One thing to gain from this, other than that the Phillies have it worst (then the Braves, then the Mets), is that all three have a fair number of remaining games against easier opponents.  While I still don’t like the Braves’ chances to win the division, unless they go on the kind of run against the Mets and Phillies that I described above, the Wild Card may be a possibility.

Wild Card

It’s basically a seven-team race for the Wild Card, since one team from the Padres, D-Backs, and Dodgers will win the NL West.  My bet is on the Padres, who have had the best run differential all along.  The D-Backs have still allowed more runs than they’ve scored, and I think they’re likely to keep falling off.  It’s entirely possible that the Braves will play five games better than them from here on out, though it’s far from certain.

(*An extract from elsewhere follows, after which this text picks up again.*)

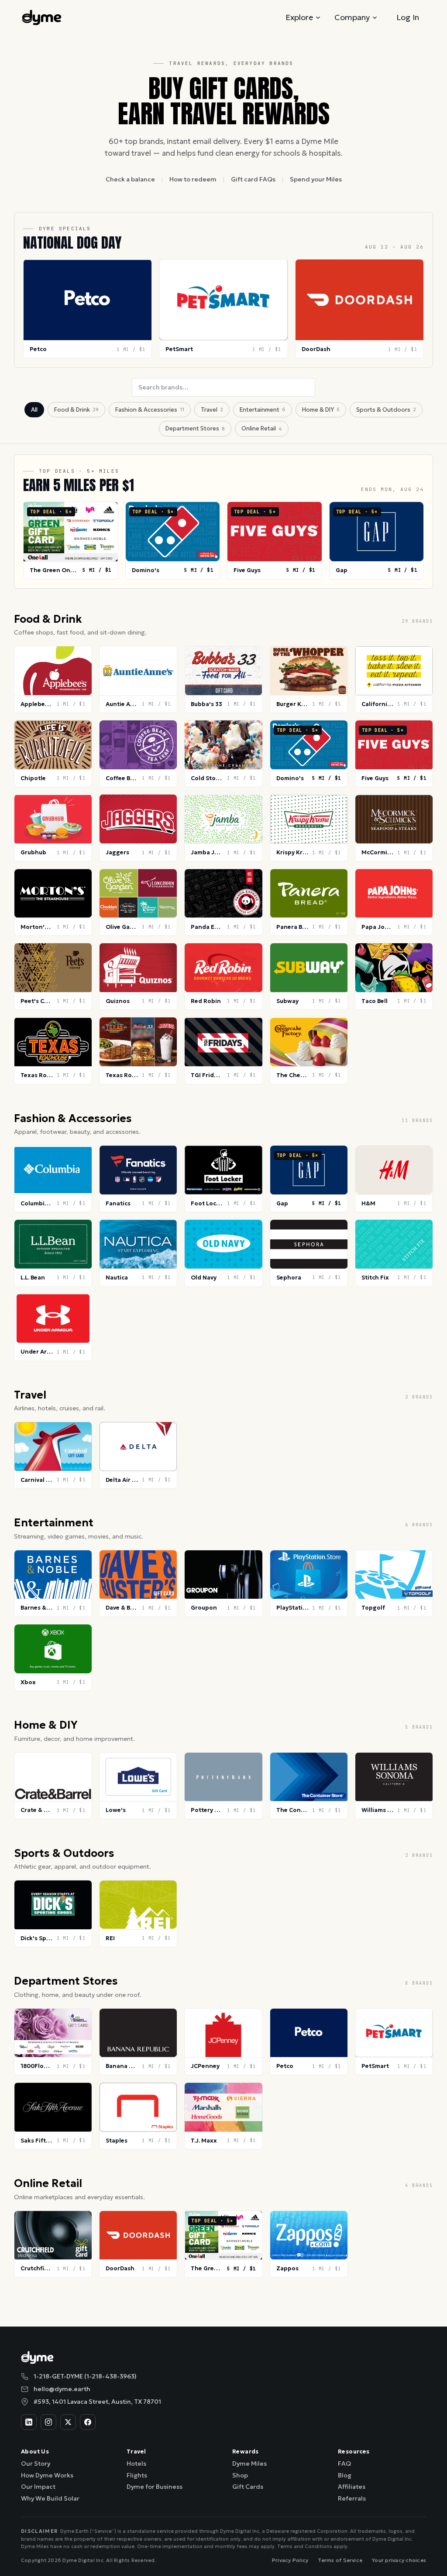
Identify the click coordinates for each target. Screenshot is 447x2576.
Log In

Next are the pesky Phillies, and we’ve already looked at how the Braves could pass them.  Below are the remaining schedules for the other teams (I’ll throw in the Cubs, too, since their lead in the Central is small):

NL West

Padres: 6 vs. LAD, 6 vs. COL, 6 vs. SF, 4 vs. ARI, 4 vs. MIL, 4 vs. PIT (30 games, .498 opponent win%)
D-Backs: 6 vs. LAD, 6 vs. COL, 6 vs. SF, 4 vs. SD, 3 vs. STL, 3 vs. PIT (28, .500)
Dodgers: 6 vs. SD, 6 vs. SF, 6 vs. ARI, 7 vs. COL, 4 vs. CHC (29, .517)
Rockies: 7 vs. LAD, 6 vs. ARI, 6 vs. SD, 3 vs. SF, 4 vs. PHI, 3 vs. FLA (29, .521)

NL Central

Cubs: 6 vs. HOU, 6 vs. PIT, 6 vs. CIN, 5 vs. STL, 4 vs. LAD, 3 vs. FLA, 1 vs. MIL (31, .467)
Brewers: 6 vs. HOU, 6 vs. PIT, 6 vs. CIN, 4 vs. SD, 4 vs. ATL, 3 vs. STL, 1 vs. CHC (30, .479)
Cardinals: 7 vs. PIT, 6 vs. CIN, 5 vs. HOU, 4 vs. CHI, 4 vs. PHI, 3 vs. ARI, 3 vs. MIL, 1 vs. NYM (33, .484)

The NL West teams have the hardest road, since only the Giants have been a bad team in that division, so that’s a bright spot for other WC contenders.  The Brewers and Cardinals, despite playing in an easy division, have moderately difficult schedules because they play tough opponents from the other divisions.  The Cubs have a somewhat easier road.

The teams for the Braves to watch are the Dodgers and Diamondbacks, since the NL Central teams are behind them in the Wild Card race anyway.  A good month from the Giants and Rockies (if the Braves can hold them off) would go a long way toward improving the outlook in that race.

For the rest of the season, every series is important, so let’s start with at least 2 of 3 from the Mets, and preferably a sweep.